Lundi soir à Moscou, le chef de l’État a proposé des «voies de convergence» au président russe.

Ils se sont vus pendant plus de cinq heures, éloignés de plusieurs mètres, chacun à un bout d’une immense table blanche et ovale. Mais cette distance imposée par le président russe n’avait pas forcément de signification politique. Vladimir Poutine, qui redoute le Covid et avait exigé de la délégation française quatre tests PCR négatifs pour pouvoir venir en Russie, avait réservé le même sort, la semaine dernière, à son ami Viktor Orban, le premier ministre hongrois.

Emmanuel Macron est un président qui aime prendre des risques. Et qui ne renonce jamais devant l’obstacle, même quand il est jugé infranchissable pour le plus agile des chevaux de course. Il est donc allé à Moscou pour rencontrer l’ours du Kremlin, qui depuis l’automne dernier met l’Europe en tension en massant plus de 100.000 hommes aux frontières de l’Ukraine, ancienne république soviétique dont il ne digère pas l’indépendance. C’était la première négociation directe entre le président russe et un dirigeant occidental de premier plan depuis la montée des tensions en décembre. Sur les terres de Vladimir Poutine, dans ce Kremlin si chargé d’histoire, de secrets et de coups tordus, cette septième rencontre avec le président russe, qui s’ajoute à seize coups de téléphone, sera peut-être la plus importante. Pour l’avenir de l’Ukraine. Pour la sécurité de l’Europe. Et pour le bilan international du président, à quelques semaines de la présidentielle.
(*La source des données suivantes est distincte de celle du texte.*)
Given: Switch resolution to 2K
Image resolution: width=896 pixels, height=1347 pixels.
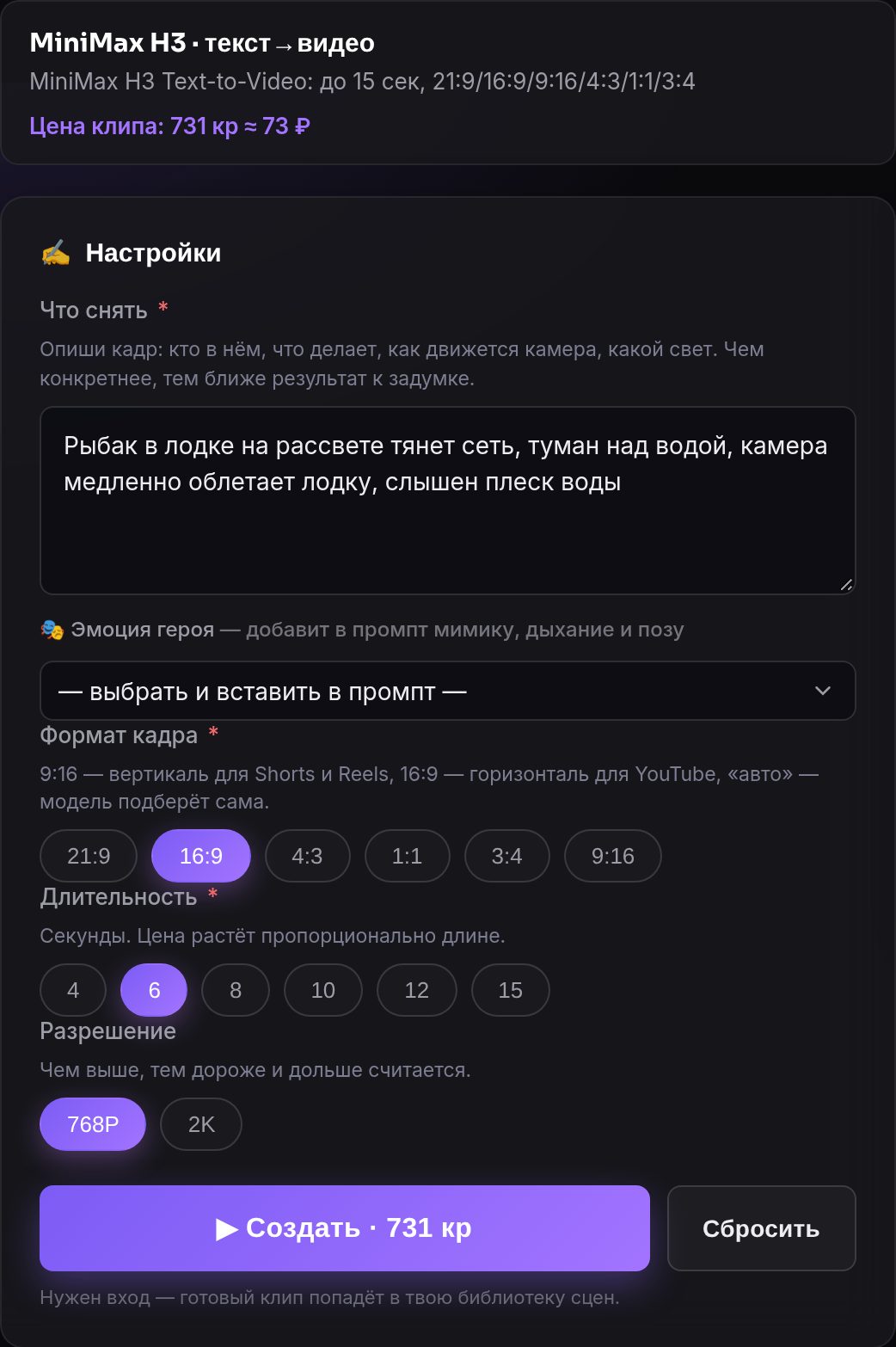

L’initiative d’Emmanuel Macron visait à amorcer une «désescalade» en proposant une porte de sortie à Vladimir Poutine. Le président français a proposé à son homologue russe de «construire une réponse utile collectivement». Une réponse qui permette «d’éviter la guerre et de construire des éléments de stabilité, de visibilité pour tout le monde». Le président russe a salué les efforts de la France pour résoudre la crise. «Tu es un interlocuteur de qualité», a-t-il dit à Emmanuel Macron.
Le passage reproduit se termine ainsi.